In [None]:
# Pyspark.SparkContext is an entry point to the PySpark functionality that is used to communicate with the cluster and to create an RDD, accumulator, and broadcast variables. 
# Note that you can create only one SparkContext per JVM, in order to create another first you need to stop the existing one using stop() method.
# At any given time only one SparkContext instance should be active per JVM. In case you want to create another you should stop existing SparkContext using stop() before creating a new one.

In [None]:
# Create SparkContext in Apache Spark version 1.x (prior to 2.0) - SparkContext is low level interacton.

# Import required modules
from pyspark import SparkContext, SparkConf

# Create a SparkContext object
sc = SparkContext("local", "MySparkApplication")
print(sc.appName)

# Get active SparkContext information
sc

# Create a Spark configuration with custom parameters
# Set the master to run locally with as many threads as available
# Set the amount of memory allocated per executor
# Set the amount of memory allocated to the driver
# Set the number of cores used by each executor
# Set the default number of partitions

conf = SparkConf().setAppName("AppName") \
                   .setMaster("local[*]") \
                   .set("spark.executor.memory", "2g") \
                   .set("spark.driver.memory", "1g") \
                   .set("spark.executor.cores", "2") \
                   .set("spark.default.parallelism", "4")  


# Create a Spark context
sc = SparkContext(conf=conf)
sc = SparkContext.getOrCreate(conf)
print(sc.appName)

# Get the application ID
app_id = sc.applicationId
print("Application ID:", app_id)

# Get the PySpark version
spark_version = sc.version
print("PySpark version:", spark_version)

# Get the URL of the Spark Web UI
web_ui_url = sc.uiWebUrl
print("Spark Web UI URL:", web_ui_url)

# Stop the SparkContext
sc.stop()

In [None]:
# Generate some sample data for RDD processing.

import random

# Function to generate random sales data
def generate_sales_data():
    products = ["ProductA", "ProductB", "ProductC"]
    locations = ["Location1", "Location2", "Location3"]
    sales = random.randint(1, 1000)
    product = random.choice(products)
    location = random.choice(locations)
    return f"{product},{location},{sales}"

# Number of records to generate
num_records = 100

# Generate and save the sales data
with open("sample_data.txt", "w") as file:
    for _ in range(num_records):
        sales_record = generate_sales_data()
        file.write(sales_record + "\n")

print(f"{num_records} sales records generated and saved to sales_data.txt.")

In [None]:
# Create an RDD from a range (0-1000, every 5)
rdd_range = sc.parallelize(range(0, 1001, 5))

# Create an RDD from a distributed collection (list in this case)
data_list = [10, 20, 30, 40, 50]
rdd_from_list = sc.parallelize(data_list)

# Create an RDD from a list of objects (id, name, age)
data_objects = [
    {"id": 1, "name": "John", "age": 25},
    {"id": 2, "name": "Jane", "age": 30},
    {"id": 3, "name": "Bob", "age": 22},
]
rdd_objects = sc.parallelize(data_objects)

# Create an RDD from a text file
sales_rdd = sc.textFile("sample_data.txt")

In [None]:
# Once you have an RDD, you can perform transformation and action operations.
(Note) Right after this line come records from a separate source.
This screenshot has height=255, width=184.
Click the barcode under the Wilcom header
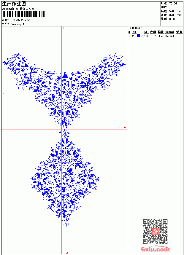click(x=23, y=14)
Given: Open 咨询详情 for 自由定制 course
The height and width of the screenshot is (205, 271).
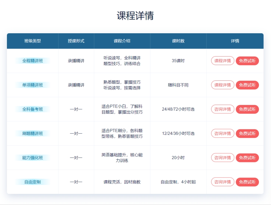Looking at the screenshot, I should tap(223, 182).
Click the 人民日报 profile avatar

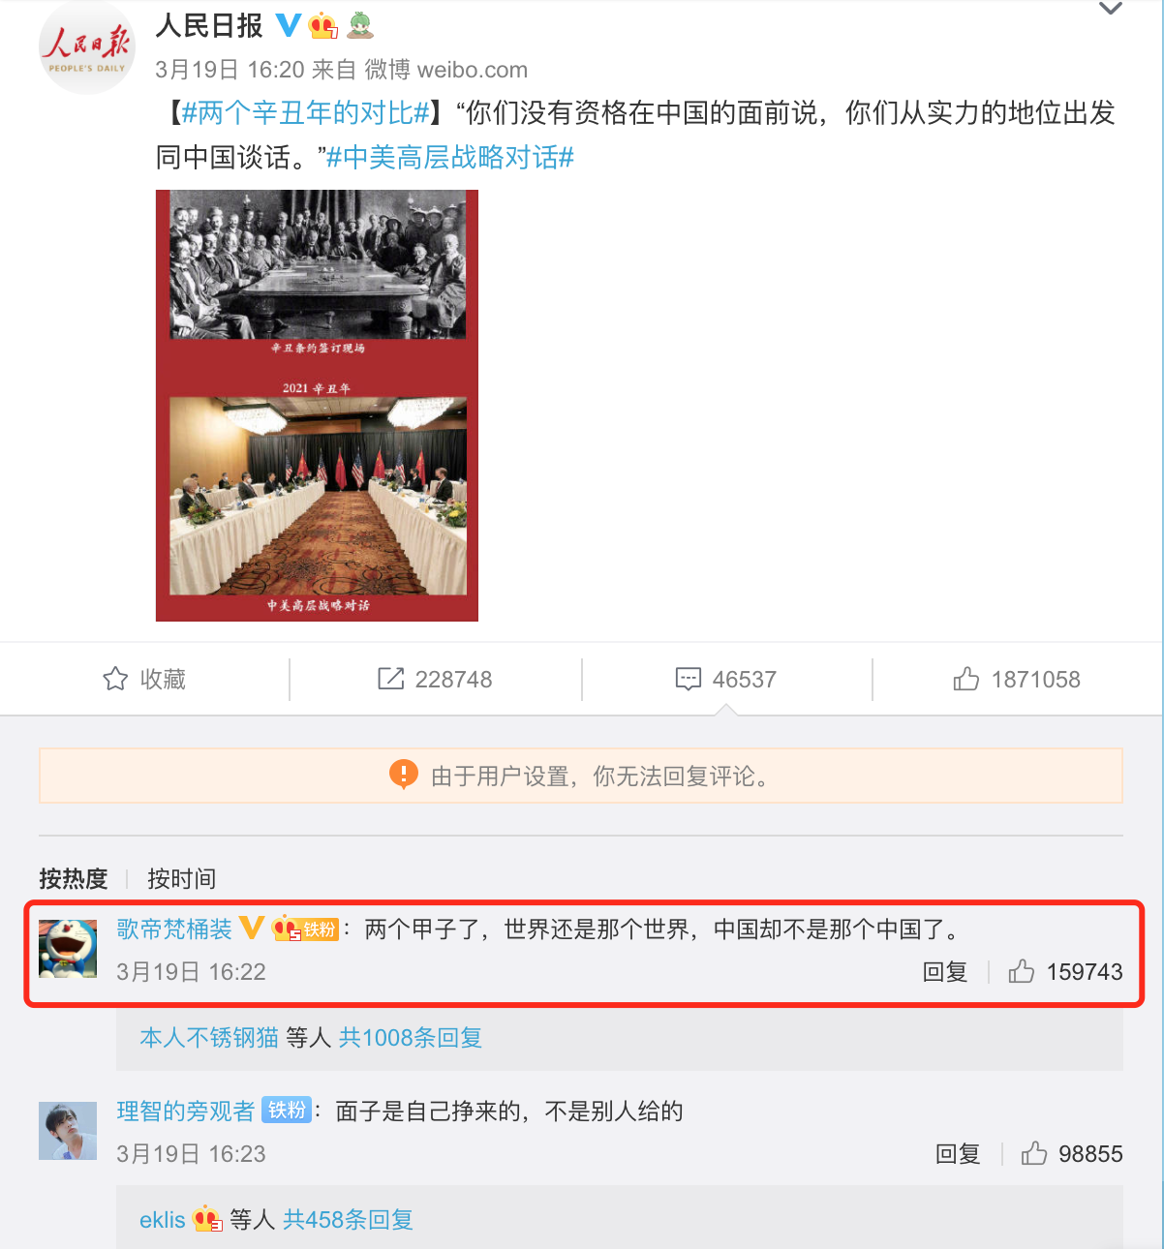(x=86, y=47)
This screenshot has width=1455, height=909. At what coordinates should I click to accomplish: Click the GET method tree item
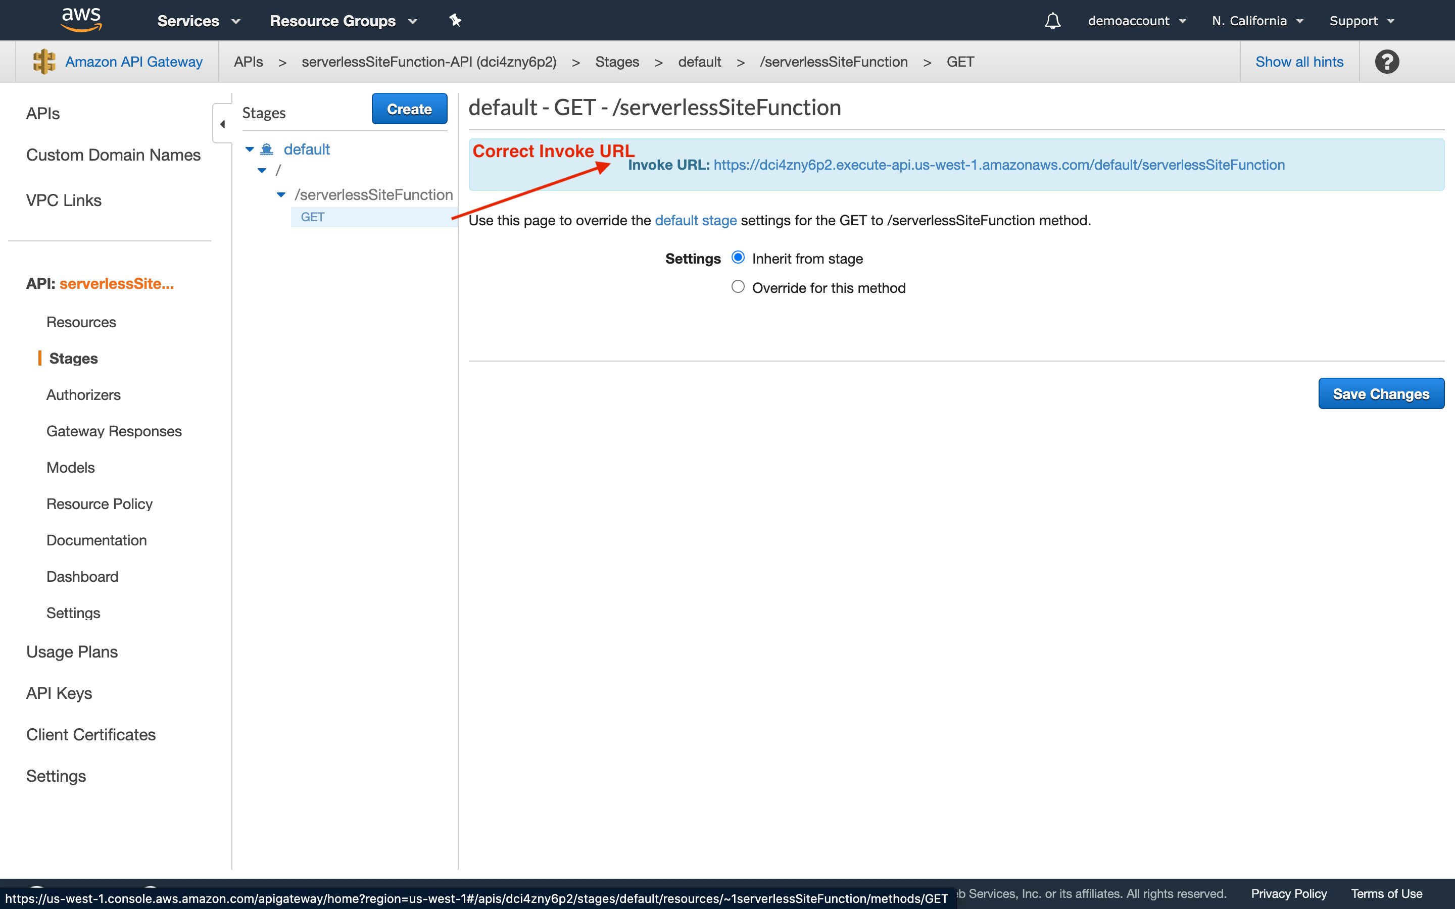coord(313,216)
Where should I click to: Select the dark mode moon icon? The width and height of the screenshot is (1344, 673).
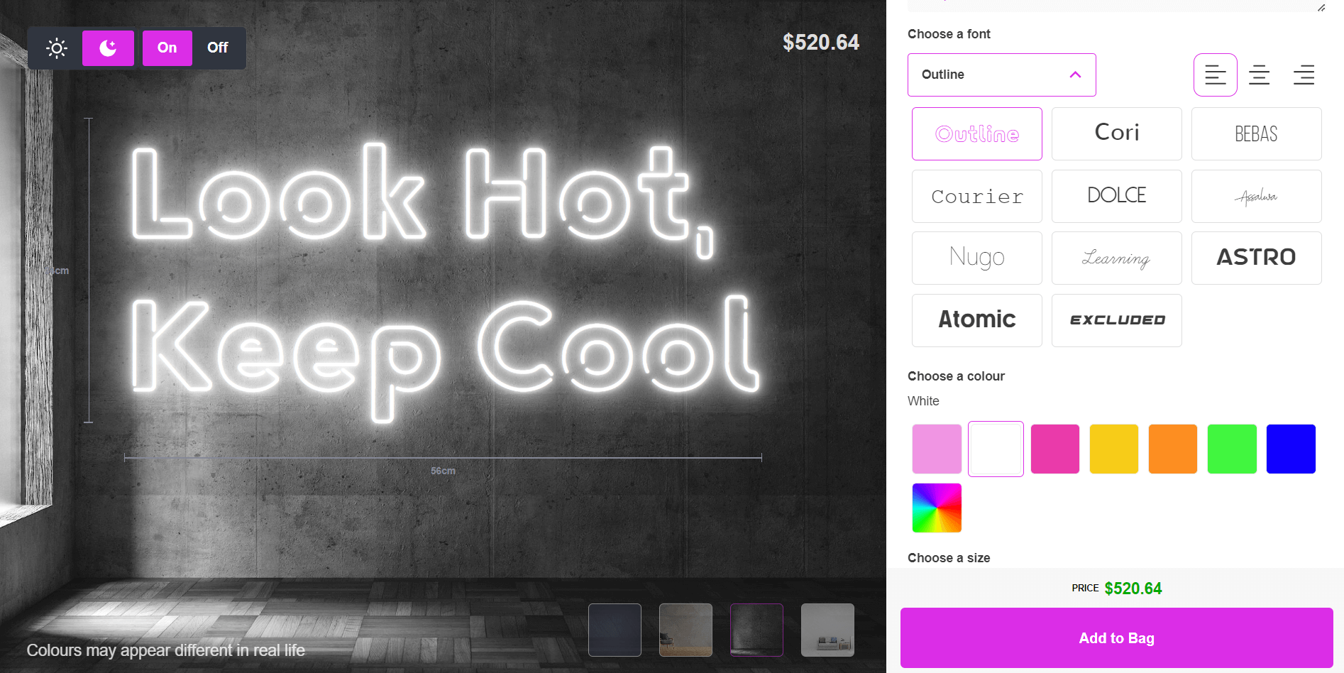(108, 48)
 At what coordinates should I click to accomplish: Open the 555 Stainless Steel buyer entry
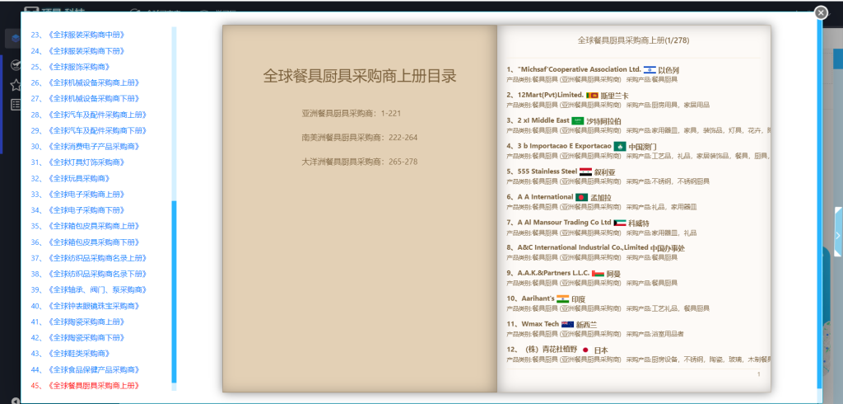point(543,171)
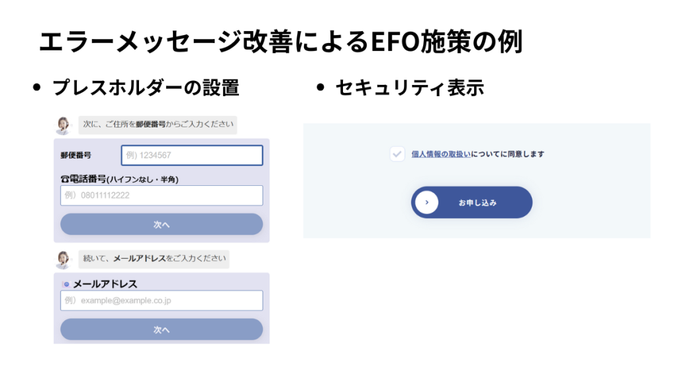This screenshot has height=382, width=678.
Task: Select the assistant avatar above the メールアドレス form
Action: tap(64, 259)
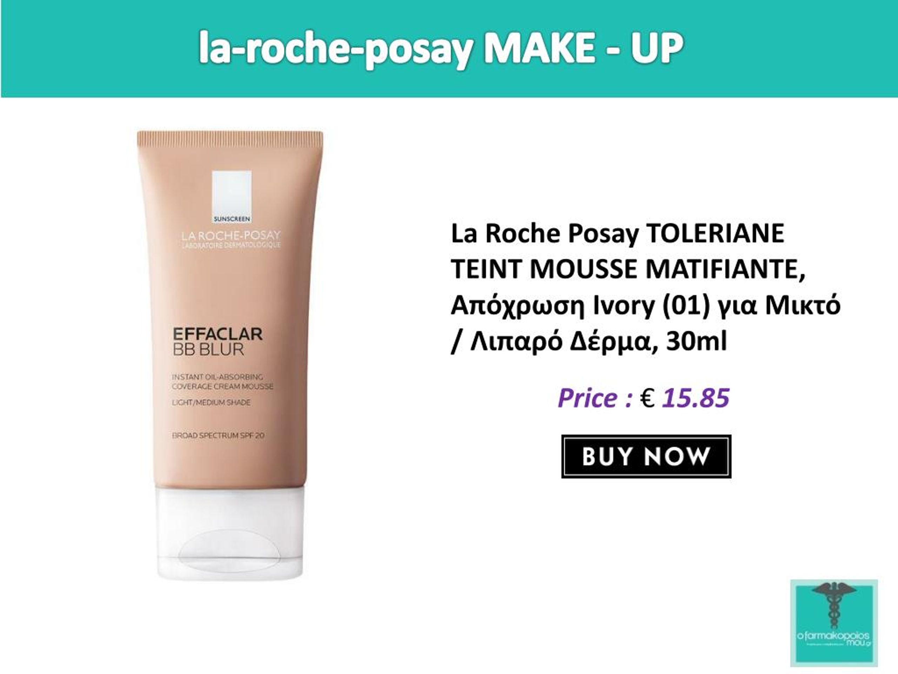Click the euro currency symbol
Screen dimensions: 898x674
click(647, 397)

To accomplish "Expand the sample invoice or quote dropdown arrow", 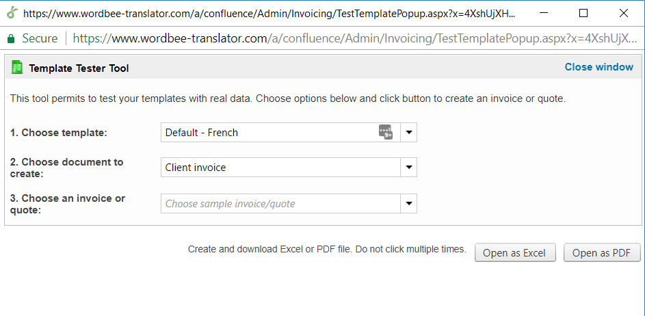I will pyautogui.click(x=408, y=204).
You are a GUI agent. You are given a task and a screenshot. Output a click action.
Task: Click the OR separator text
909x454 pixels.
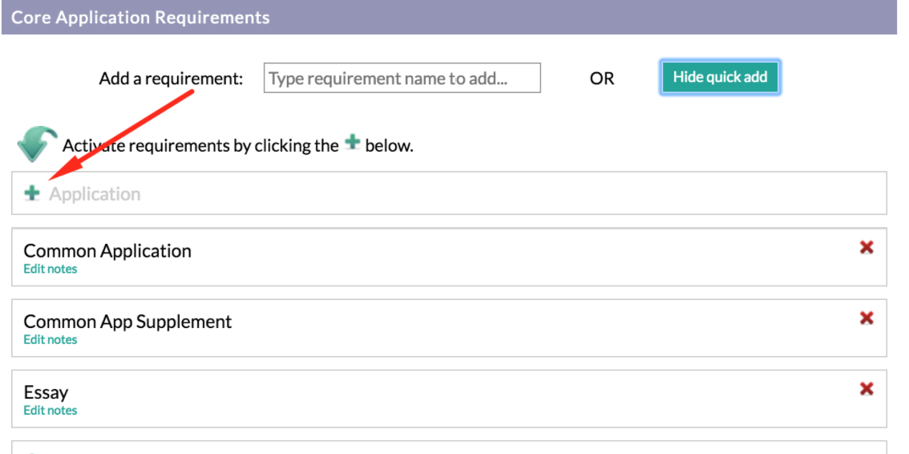point(602,79)
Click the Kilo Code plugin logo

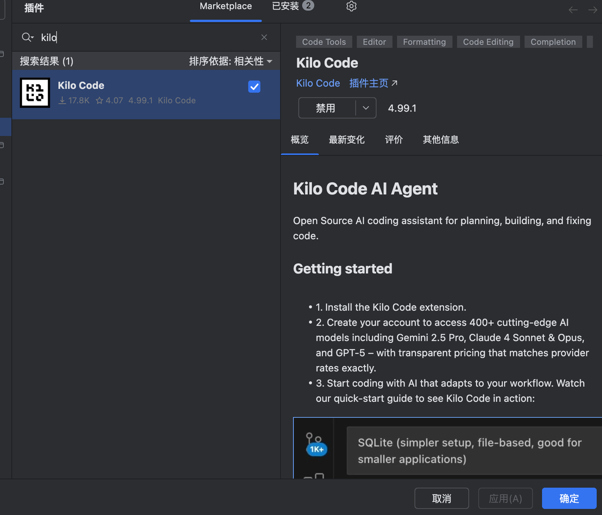35,92
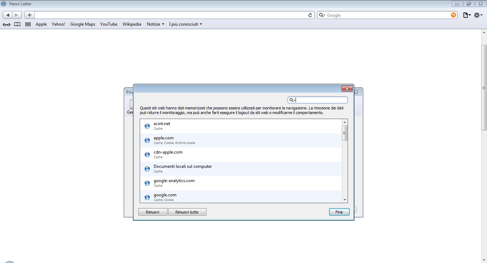This screenshot has width=487, height=263.
Task: Open the Wikipedia bookmark
Action: pos(132,24)
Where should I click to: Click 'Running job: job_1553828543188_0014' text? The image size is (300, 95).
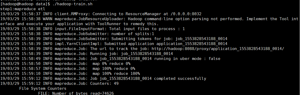pos(131,54)
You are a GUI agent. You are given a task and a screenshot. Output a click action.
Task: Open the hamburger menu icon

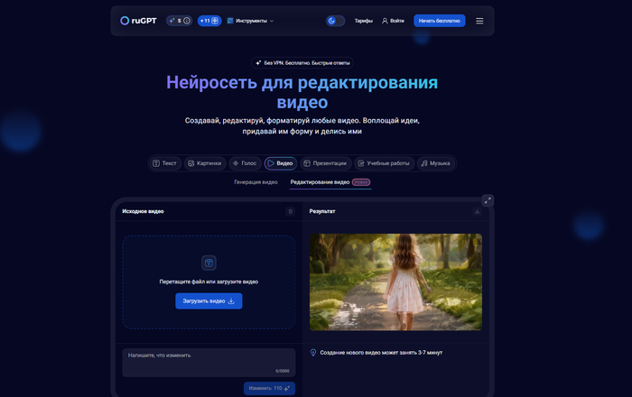pyautogui.click(x=479, y=21)
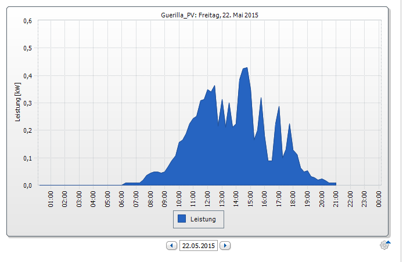Click the Leistung [kW] y-axis label

pyautogui.click(x=18, y=103)
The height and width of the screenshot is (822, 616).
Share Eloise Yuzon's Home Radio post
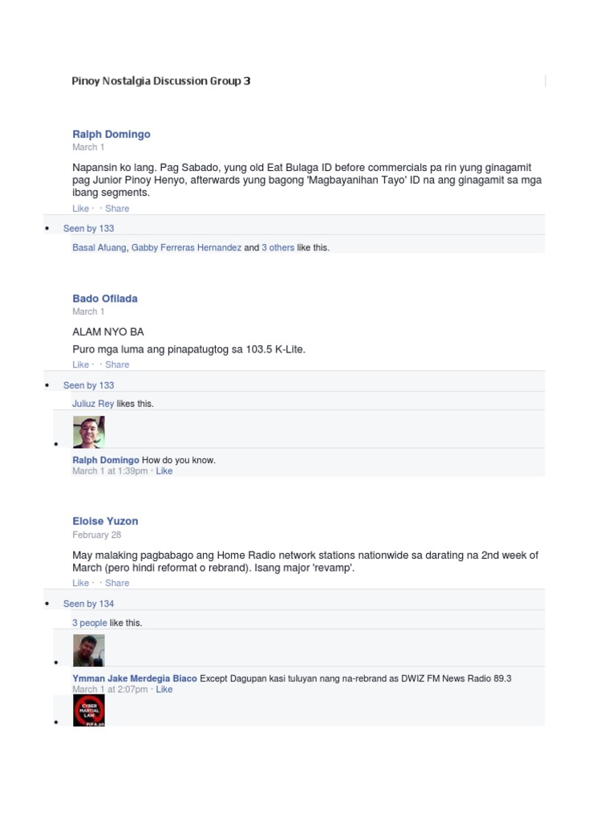117,583
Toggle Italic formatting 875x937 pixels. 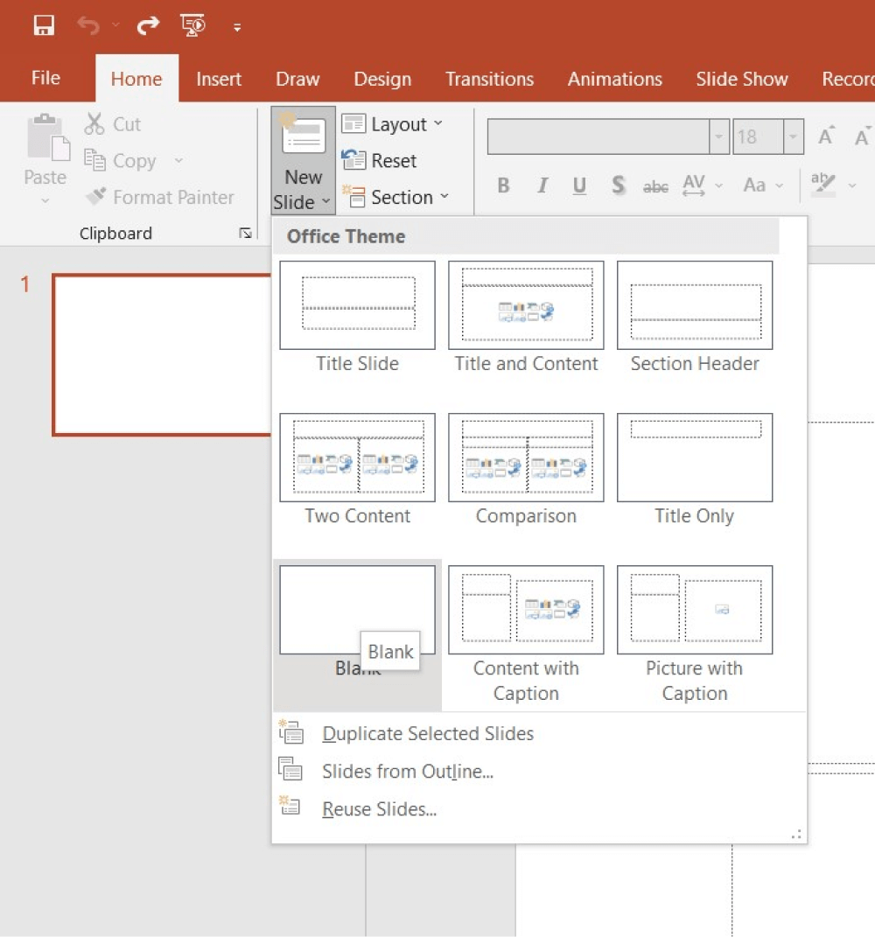(x=542, y=185)
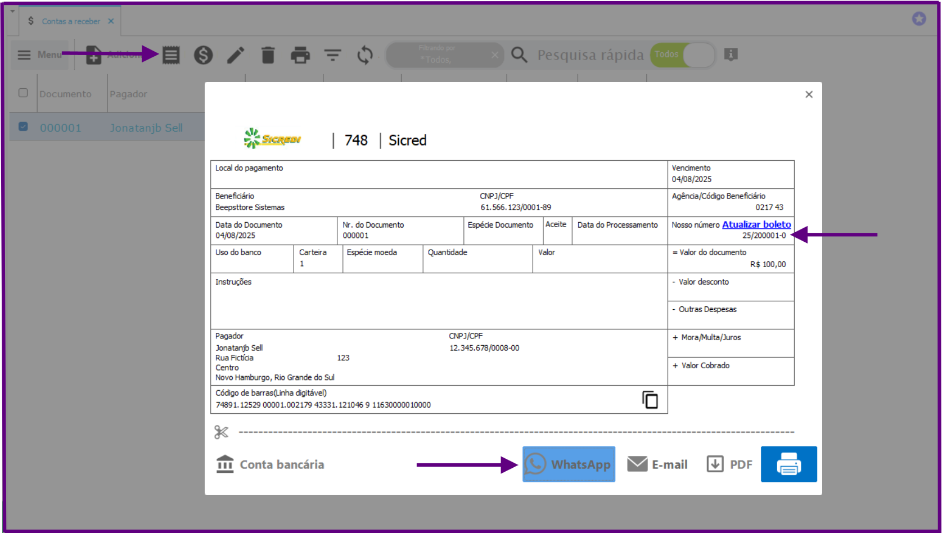Click the boleto receipt icon in toolbar
The width and height of the screenshot is (942, 533).
(171, 55)
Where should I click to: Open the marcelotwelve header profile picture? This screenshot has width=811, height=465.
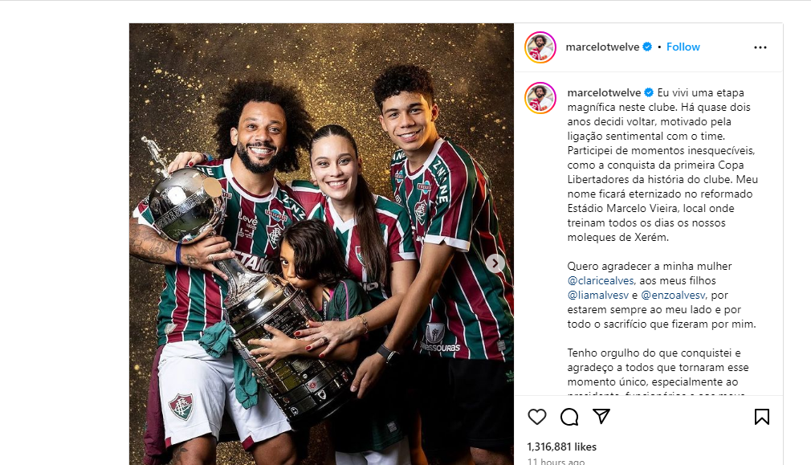coord(540,47)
Any operation you perform on RDD runs in parallel.

# Now, you can perform operations on the RDD, like filtering, mapping, and reducing
total_sales = sales_rdd \
    .filter(lambda line: "ProductA" in line) \
    .map(lambda line: float(line.split(",")[1])) \
    .reduce(lambda x, y: x + y)

print("Total sales of ProductA: ", total_sales)

# On PySpark RDD, you can perform two kinds of operations.

# RDD transformations – Transformations are lazy operations. When you run a transformation (for example update), 
# instead of updating a current RDD, these operations return another RDD.
# Lazy meaning they don’t execute until you call an action on RDD. 
# Some transformations on RDDs are flatMap(), map(), reduceByKey(), filter(), sortByKey() and return a new RDD instead of updating the current.

# RDD Action operations return the values from an RDD to a driver program. In other words, any RDD function that returns non-RDD is considered as an action. 
# RDD Actions – operations that trigger computation and return RDD values to the driver.
# RDD Action operation returns the values from an RDD to a driver node. 
# In other words, any RDD function that returns non RDD[T] is considered as an action. 

In [None]:
# Transformations examples

# Map transformation to extract product names
product_names_rdd = sales_rdd.map(lambda line: line.split(',')[0])

# Filter transformation to get sales greater than 500
high_sales_rdd = sales_rdd.filter(lambda line: int(line.split(',')[2]) > 500)

# FlatMap transformation to flatten the product names
flat_mapped_rdd = product_names_rdd.flatMap(lambda name: name)

# Union transformation to combine two RDDs
combined_rdd = product_names_rdd.union(high_sales_rdd.map(lambda line: line.split(',')[0]))

# GroupBy transformation to group data by product
grouped_rdd = sales_rdd.groupBy(lambda line: line.split(',')[0])

# Sample transformation to take a random sample of the data
sample_rdd = sales_rdd.sample(False, 0.2)  # 20% of the data

# Distinct transformation to get unique products
distinct_products_rdd = product_names_rdd.distinct()

# KeyBy transformation to create key-value pairs with product as the key
key_value_rdd = product_names_rdd.keyBy(lambda name: name[0])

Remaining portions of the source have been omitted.